How to choose the right partner
Choosing the right partner The agency owner admitted that the beginning was a challenge, and trust played an important role. The Cartier agency has attracted other buyers over the past five years, but it came down to whether they could maintain autonomy.
“As independent agents, we were called by everybody,” he recalls. “You get a call from someone trying to buy you on a weekly basis.

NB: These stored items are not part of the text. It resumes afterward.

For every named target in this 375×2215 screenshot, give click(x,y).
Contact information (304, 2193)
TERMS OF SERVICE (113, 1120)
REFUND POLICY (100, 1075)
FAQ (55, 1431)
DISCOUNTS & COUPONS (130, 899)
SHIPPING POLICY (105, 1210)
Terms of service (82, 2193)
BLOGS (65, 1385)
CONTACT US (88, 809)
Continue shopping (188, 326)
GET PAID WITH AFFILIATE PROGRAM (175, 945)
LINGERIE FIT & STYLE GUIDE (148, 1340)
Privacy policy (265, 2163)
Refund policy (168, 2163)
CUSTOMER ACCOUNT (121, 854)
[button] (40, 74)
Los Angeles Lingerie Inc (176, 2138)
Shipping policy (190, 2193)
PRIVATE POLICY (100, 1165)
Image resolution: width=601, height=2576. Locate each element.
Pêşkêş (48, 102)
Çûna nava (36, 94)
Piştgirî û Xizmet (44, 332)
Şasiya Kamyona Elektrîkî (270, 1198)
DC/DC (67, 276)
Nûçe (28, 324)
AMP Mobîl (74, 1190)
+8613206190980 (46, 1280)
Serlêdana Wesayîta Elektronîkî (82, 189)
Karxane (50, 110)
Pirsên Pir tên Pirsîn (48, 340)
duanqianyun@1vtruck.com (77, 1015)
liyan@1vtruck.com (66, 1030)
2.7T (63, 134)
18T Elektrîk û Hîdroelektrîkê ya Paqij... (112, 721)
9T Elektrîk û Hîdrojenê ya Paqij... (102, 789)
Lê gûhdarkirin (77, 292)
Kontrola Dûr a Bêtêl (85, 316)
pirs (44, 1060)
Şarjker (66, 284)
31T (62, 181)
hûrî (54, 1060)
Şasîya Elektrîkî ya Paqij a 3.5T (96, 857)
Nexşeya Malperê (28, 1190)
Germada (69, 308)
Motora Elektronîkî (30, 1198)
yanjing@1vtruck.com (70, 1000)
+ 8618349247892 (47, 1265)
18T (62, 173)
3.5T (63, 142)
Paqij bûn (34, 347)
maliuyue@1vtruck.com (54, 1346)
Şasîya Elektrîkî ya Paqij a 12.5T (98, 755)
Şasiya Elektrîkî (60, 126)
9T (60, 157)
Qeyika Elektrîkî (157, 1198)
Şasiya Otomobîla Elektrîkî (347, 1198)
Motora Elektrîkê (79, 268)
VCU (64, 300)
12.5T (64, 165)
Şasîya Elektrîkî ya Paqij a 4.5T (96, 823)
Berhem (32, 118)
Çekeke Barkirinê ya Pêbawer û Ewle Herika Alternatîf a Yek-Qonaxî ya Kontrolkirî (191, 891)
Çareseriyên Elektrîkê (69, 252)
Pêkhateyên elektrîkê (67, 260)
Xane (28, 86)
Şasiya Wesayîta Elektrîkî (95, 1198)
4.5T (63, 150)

It’s not something we came to quickly or lightly. Ultimately, we felt this was the best opportunity for us to move forward. [Partnering with KAP]We have a partner that helps us manage the business, we retain ownership and our employees while opening capital.
Cartier said he looks forward to the planning and vision stage during the partnership’s transition process.
“We’ve got some unique, niche industries that we insure, so we’re trying to find ways to bring in additional expertise to help our existing client base. We’re excited to expand our reach into the northern Minnesota area,” he explained. Employees are excited. We are excited to bring them additional tools and growth opportunities.
‘Linked Autonomy’ partnership with KAP
Cartier Agency is the 16th independent agency to join KAP’s network and the 48th transaction since KAP’s establishment in 2020. The new partnership adds Minnesota to KAP’s expanding network of independent agencies, which it calls “platform partners,” and increases its depth in trucking. and employee benefits insurance taxes.
KAP’s secret formula for its rapid growth “Connected and autonomous” acquisition model For independent companies. The site seeks to attract independent, entrepreneurial agency owners who have taken significant risks to build their businesses. In its M&A model, Prime maintains significant equity in the agency, while KAP provides resources, capital and expertise to drive the agency’s growth.
“We don’t buy 100% of our ‘platform partners.’ In addition to the opportunity to acquire shares in KAP, we allow leaders to retain ownership in their independent company. We think that combines uniquely to drive the aggressive growth of connected autonomy,” Jeff Turner, CEO of KAP, told Insurance Business in a previous interview. said.
“We were a member of Keystone [Insurers Group], is a great system that helps create this team spirit among independent agents. KAP makes it more and more and adds some tools to the mix,” Cartier said. “It’s nice to have a team behind you and not feel like you’re on an island on your own in this industry. So, I’m excited about this deal and excited to move forward.